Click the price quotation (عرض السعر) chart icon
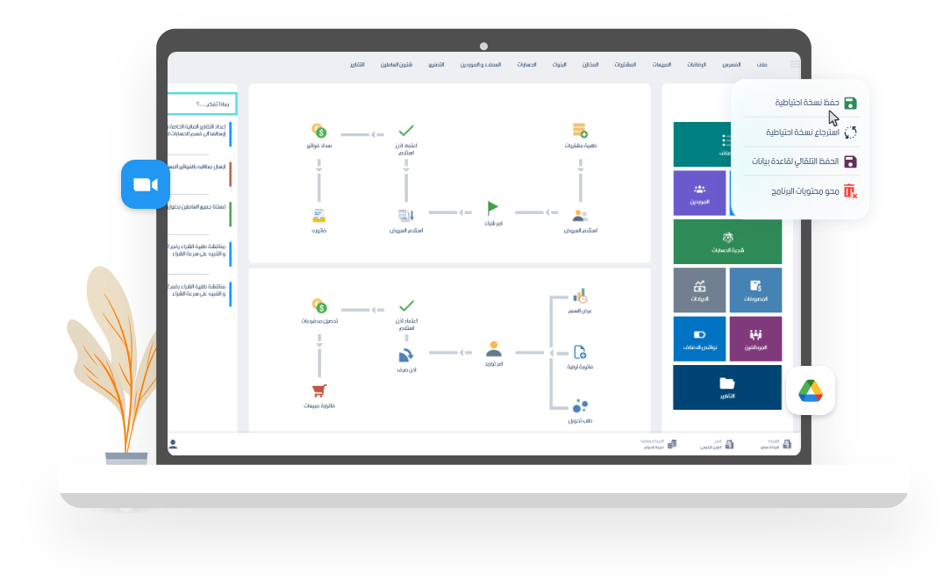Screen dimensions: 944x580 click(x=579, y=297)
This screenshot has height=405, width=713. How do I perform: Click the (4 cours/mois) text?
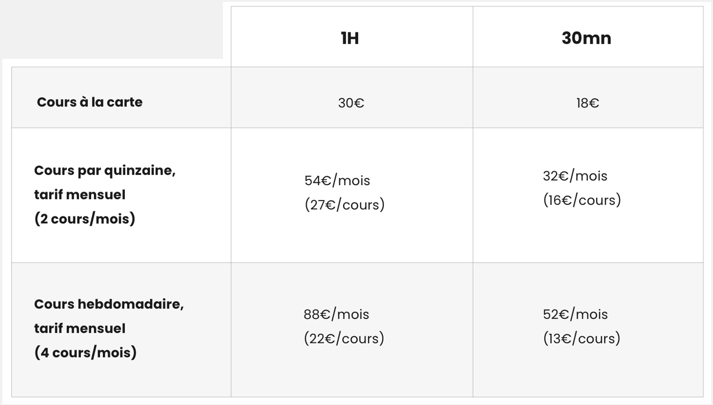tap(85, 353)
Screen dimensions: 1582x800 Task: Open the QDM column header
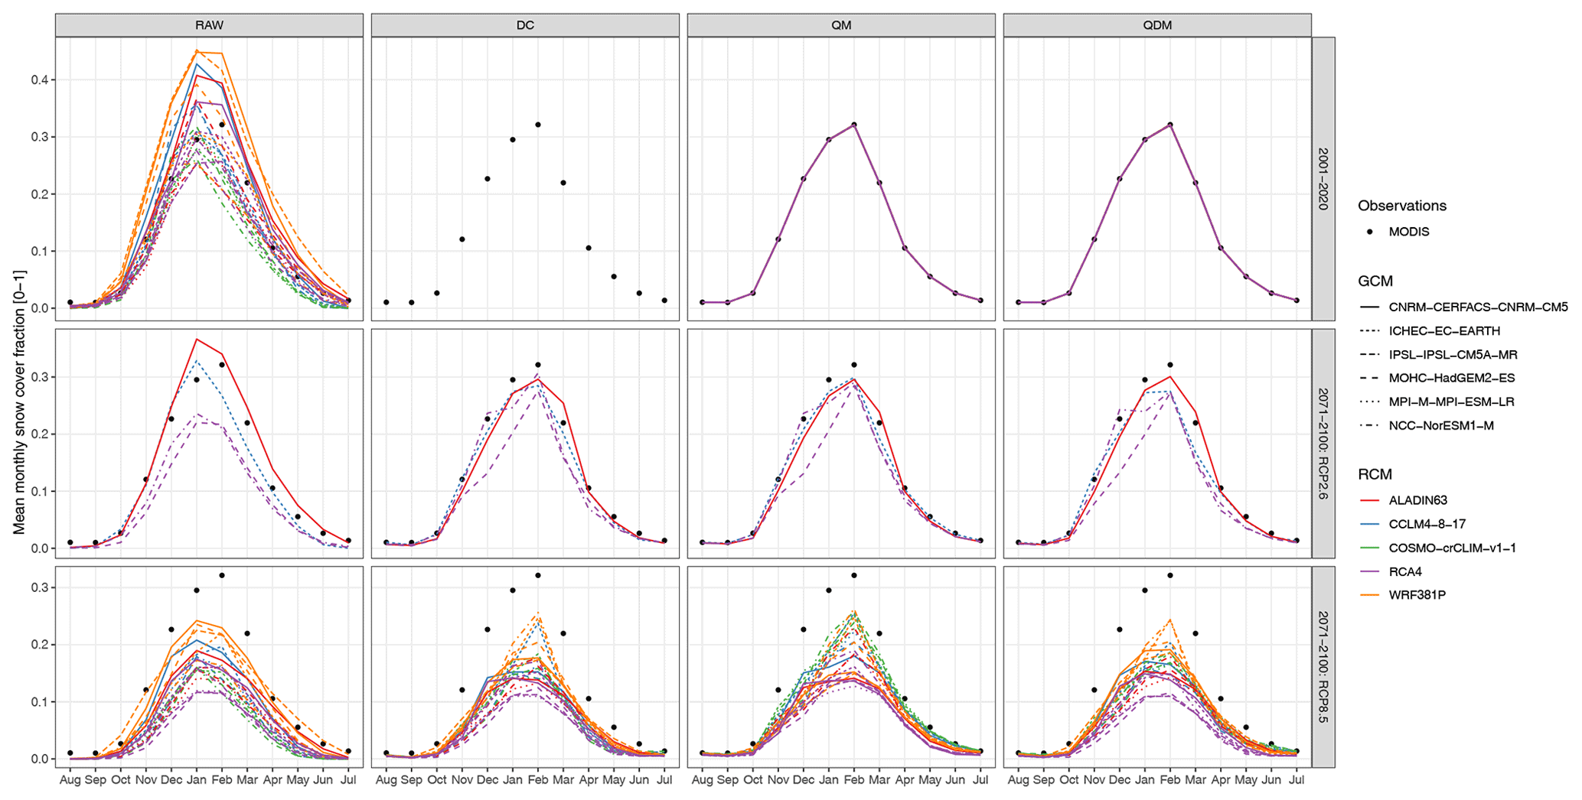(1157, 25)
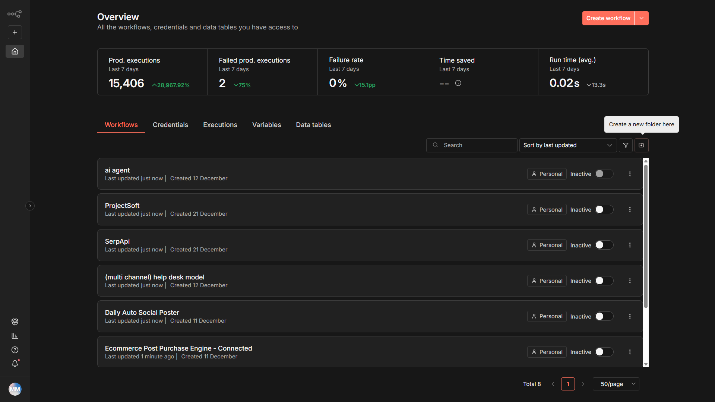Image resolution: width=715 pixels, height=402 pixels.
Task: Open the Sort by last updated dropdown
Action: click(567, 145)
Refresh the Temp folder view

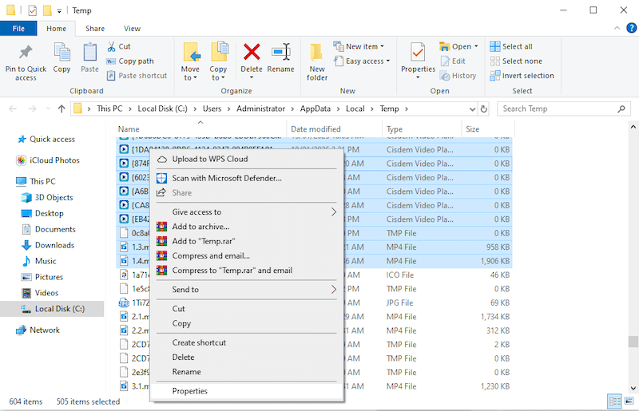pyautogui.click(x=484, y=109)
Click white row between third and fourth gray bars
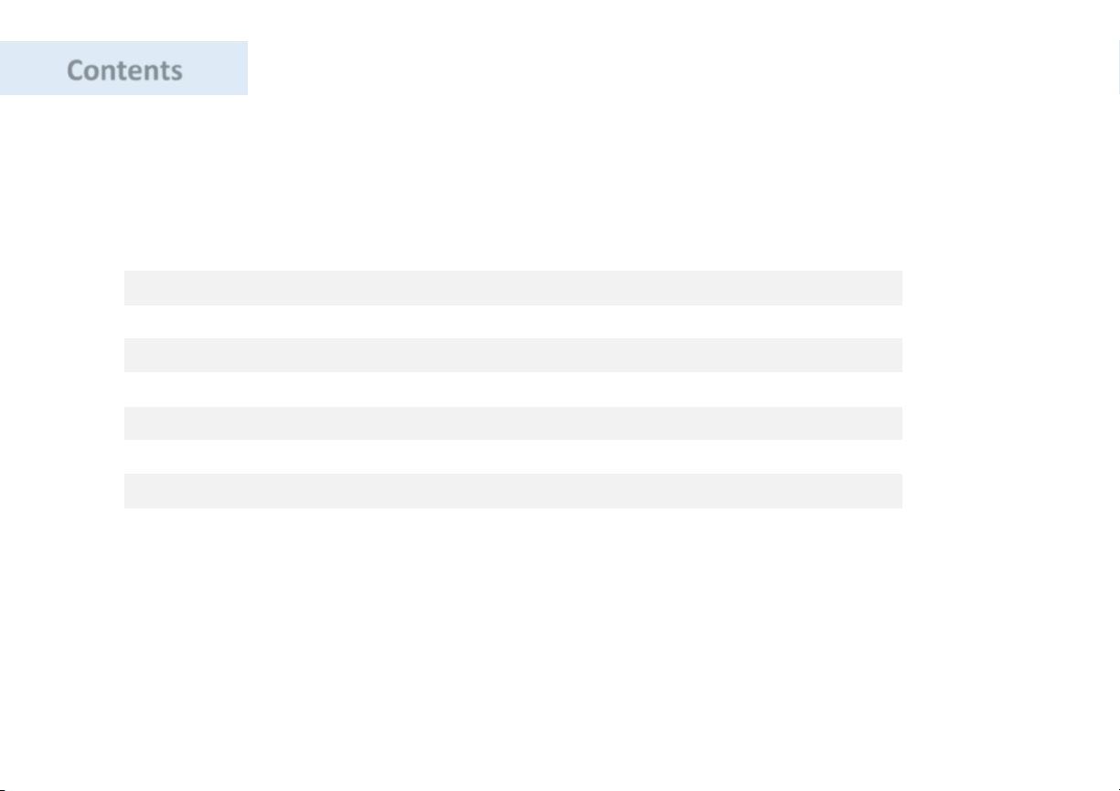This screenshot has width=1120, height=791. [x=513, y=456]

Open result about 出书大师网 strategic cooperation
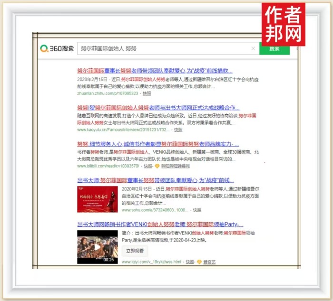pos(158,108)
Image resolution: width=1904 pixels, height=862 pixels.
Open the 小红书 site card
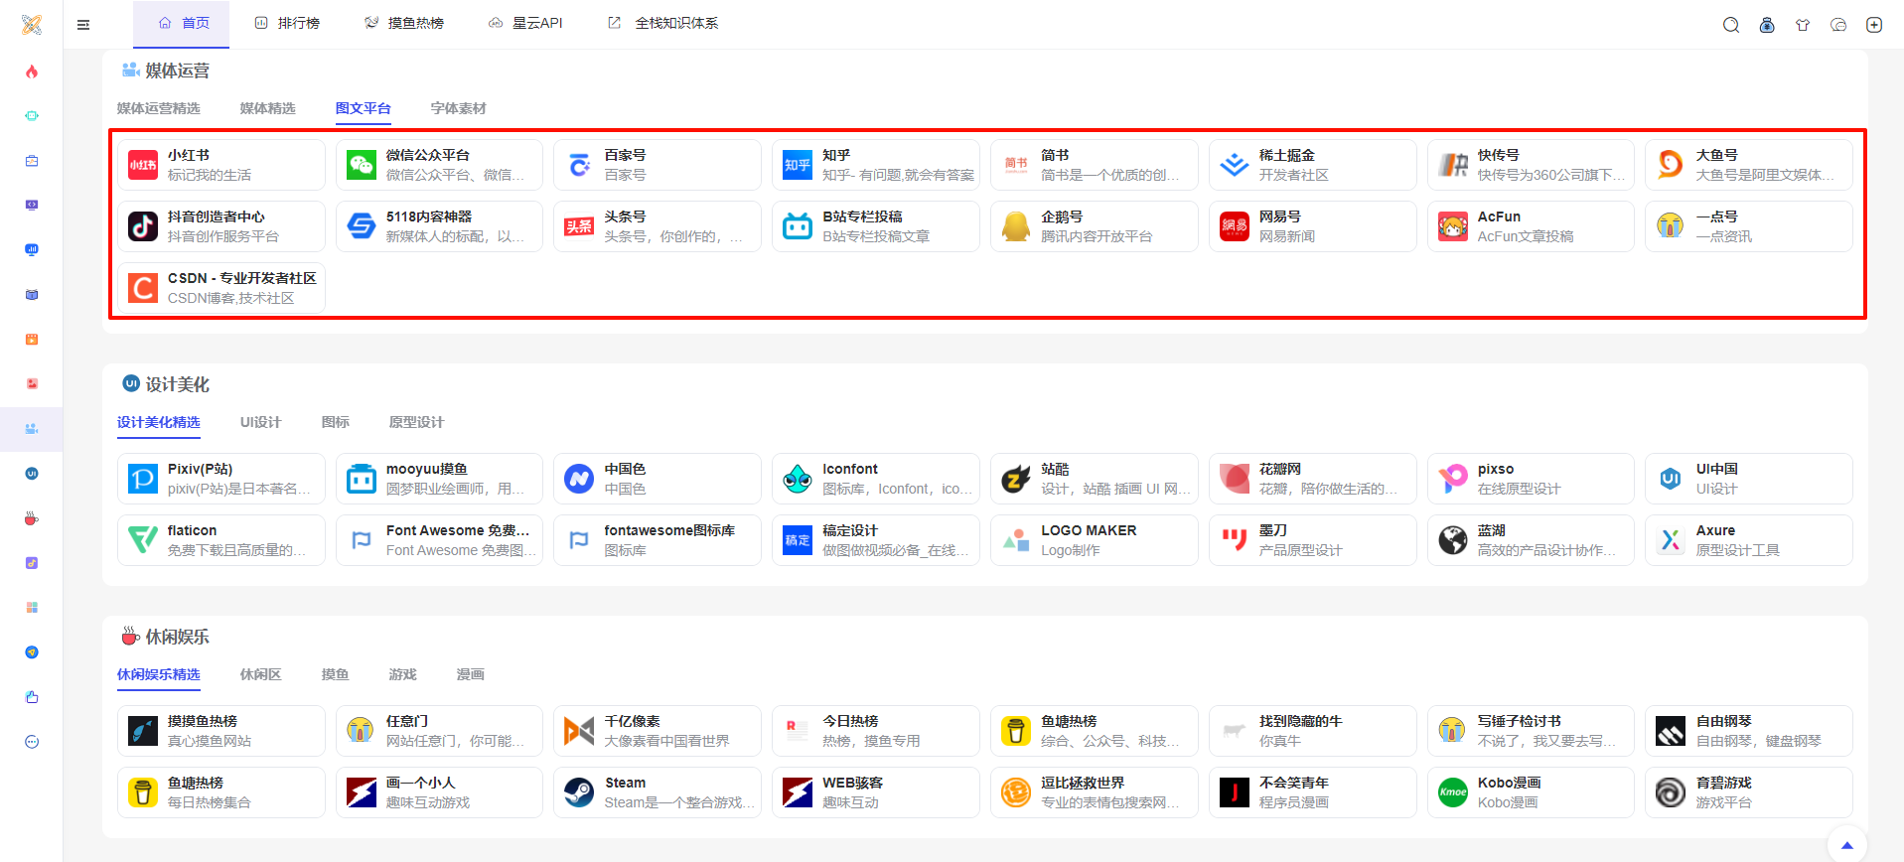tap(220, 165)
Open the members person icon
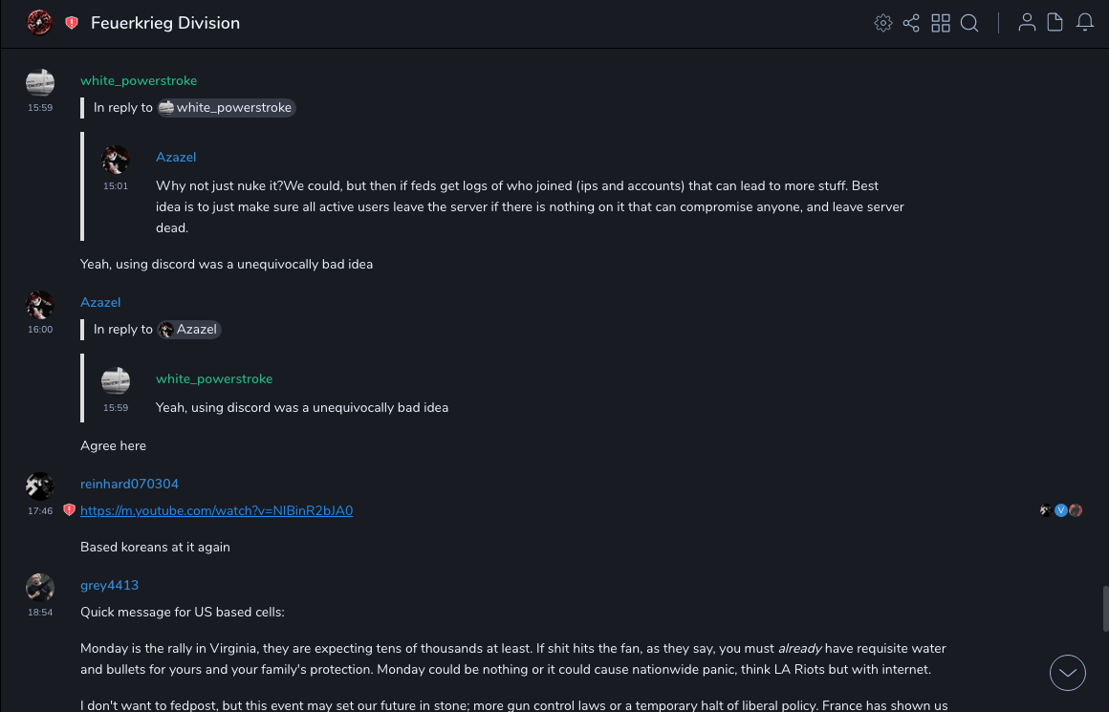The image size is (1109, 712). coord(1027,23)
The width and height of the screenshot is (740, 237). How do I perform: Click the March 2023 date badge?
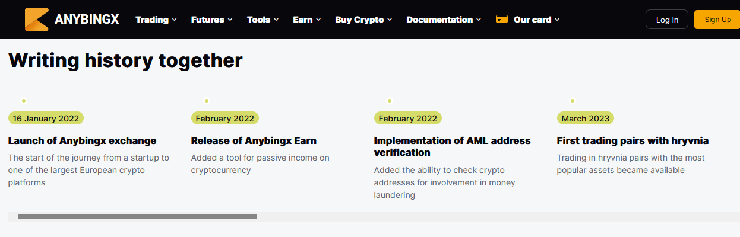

● ● ● ● ● ● ●

To do
Reproduce all of the data above word for word, leaving out the pictures.

Output below
Click the price quotation (عرض السعر) chart icon
Screen dimensions: 944x580 click(x=579, y=297)
This screenshot has height=405, width=713. How do I perform: Click the (4 cours/mois) text?
tap(85, 353)
Screen dimensions: 1582x800 Task: Open the QDM column header
(1157, 25)
Image resolution: width=715 pixels, height=402 pixels.
Task: Open the Sort by last updated dropdown
Action: click(567, 145)
Refresh the Temp folder view

pyautogui.click(x=484, y=109)
Click white row between third and fourth gray bars
This screenshot has width=1120, height=791. [x=513, y=456]

Open result about 出书大师网 strategic cooperation
pos(158,108)
Image resolution: width=1904 pixels, height=862 pixels.
Open the 小红书 site card
tap(220, 165)
Open the members person icon
The image size is (1109, 712). coord(1027,23)
The width and height of the screenshot is (740, 237). How do I perform: Click the March 2023 date badge?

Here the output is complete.